I'm not talking about the technical components of software, what I'm saying is that never before in our history there was an industry that would build and sell, on planetary scale, a totally intangible product.
How Software Is Different
Software is not the first intangible thing that we ever produced: music is certainly another and it dates way back than software.
There are in fact similarities between music and software: music exists only in the instant when it’s played, software exists only in the instant when it’s run.
After that instant, both go back into the void whence they came; anything else is just a static representation of theirs in an arbitrary form – a music score or lines of code – that our mind needs, to be able to manipulate that intangible product.
Another characteristic of software is that, mainly, it’s produced by the collaborative effort of a group of people.
Considering the complexity of most problems that we create software to solve, that’s reasonable: it would be almost impossible for a single person to develop a very complex application (one that solves a complex problem) in such a short amount of time to provide actual business value.
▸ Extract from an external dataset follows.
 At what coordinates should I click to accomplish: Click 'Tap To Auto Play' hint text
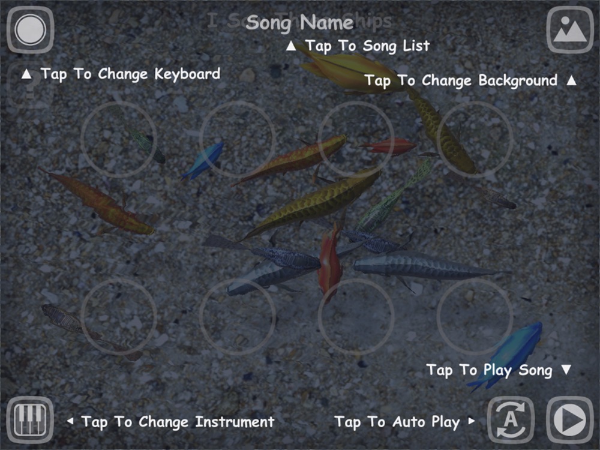397,422
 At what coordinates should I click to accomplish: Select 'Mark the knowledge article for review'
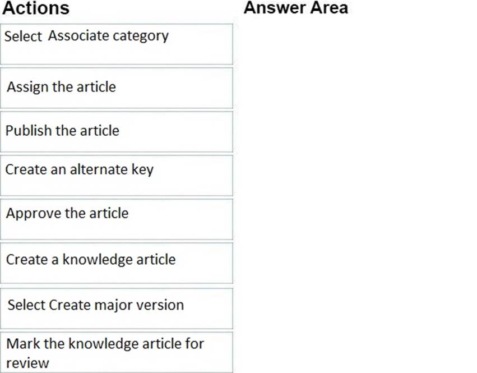pyautogui.click(x=116, y=352)
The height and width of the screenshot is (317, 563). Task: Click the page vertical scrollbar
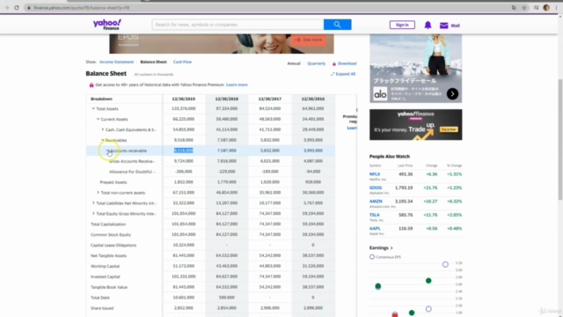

In other words, if a single person spent five years to develop a product, it’s very likely that after that time the potential customers would have lost interest in the product, at least in that form.
So we need teams that work together to develop something intangible for which there is only an arbitrary representation.
Finally, software development is intrinsically heuristic, that is, there is an inevitable amount of exploration and learning that comes with developing software.
After all, the main reason why someone would spend time, money and energy to develop new software is because there isn’t already a piece of software that does exactly the same thing: nobody ever wrote it.
So there is always a certain amount, big or small, of “unknownness” in developing software, which is why we need time to explore that unknown, learn about it and learn how to deal with it – and the amount of time we need is very hard to predict precisely.
For this reason, software development is not a deterministic activity, but an empirical one, at least in part.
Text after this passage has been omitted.